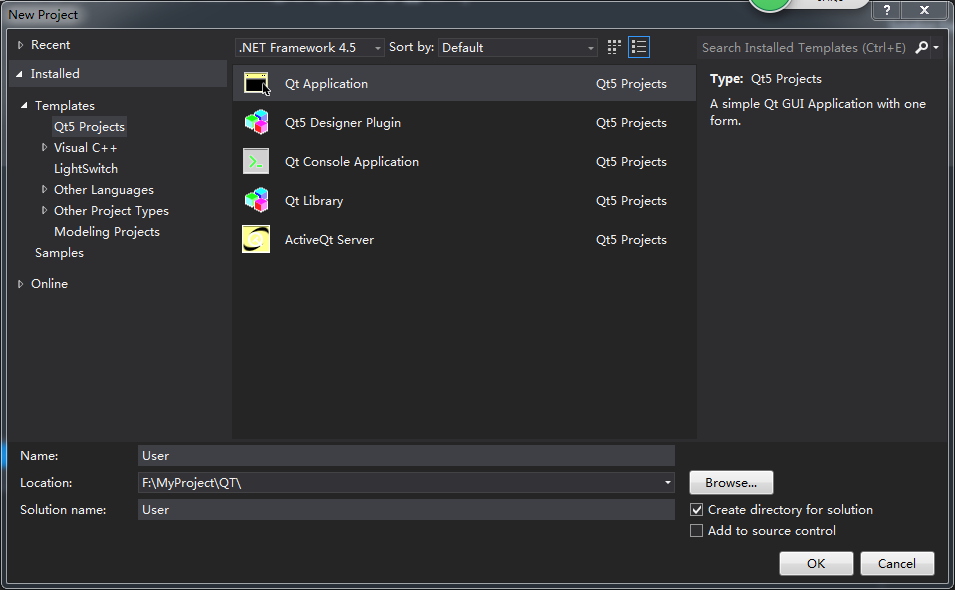
Task: Click the ActiveQt Server icon
Action: click(256, 240)
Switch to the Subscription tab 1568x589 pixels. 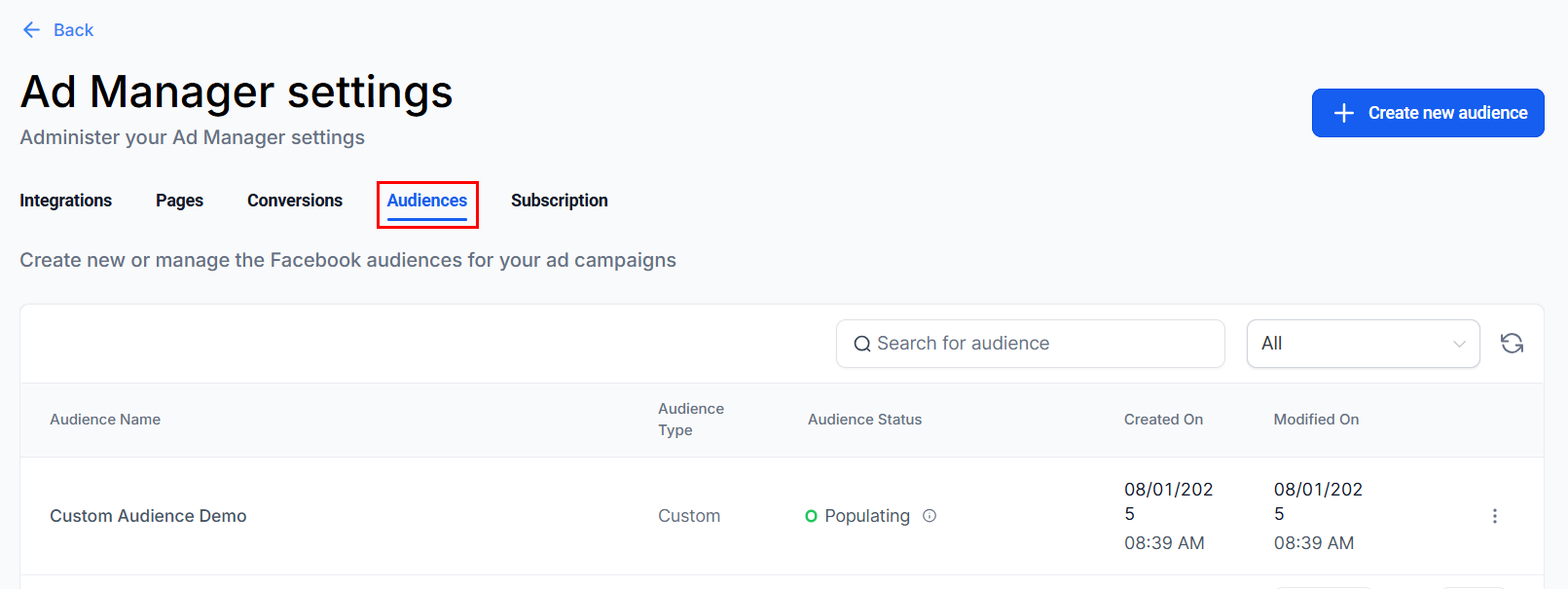point(559,201)
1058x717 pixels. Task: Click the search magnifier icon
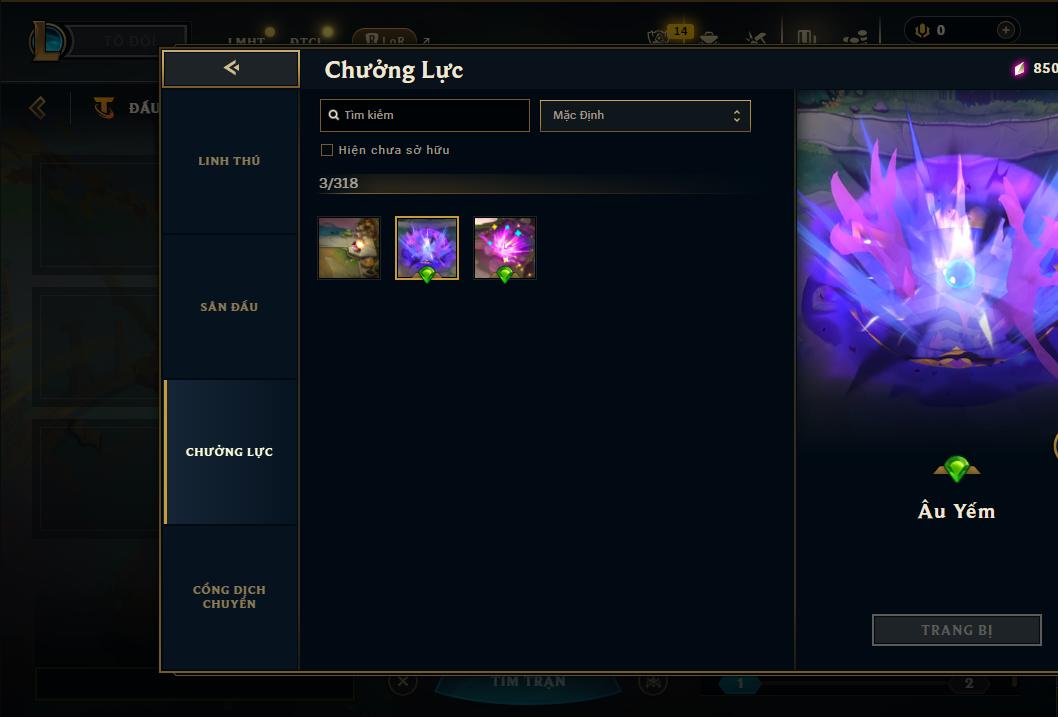[x=333, y=115]

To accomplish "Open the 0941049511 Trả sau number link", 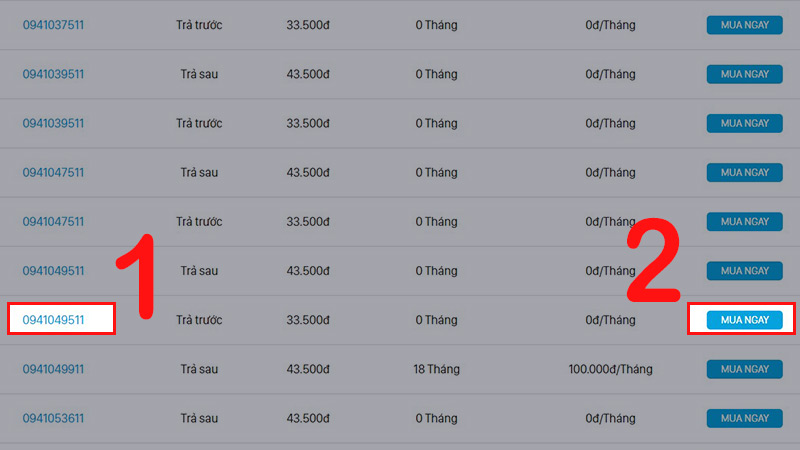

*****

EXERCISE OBJECTIVE:
The copy runs from the line containing "1058x717 pixels. Task: Click" through the last line of the material, both ends included. Reproduce those lines exactly and drop the pictures.

EXERCISE OUTPUT:
1058x717 pixels. Task: Click the search magnifier icon
[x=333, y=115]

To accomplish "Open the 0941049511 Trả sau number link", 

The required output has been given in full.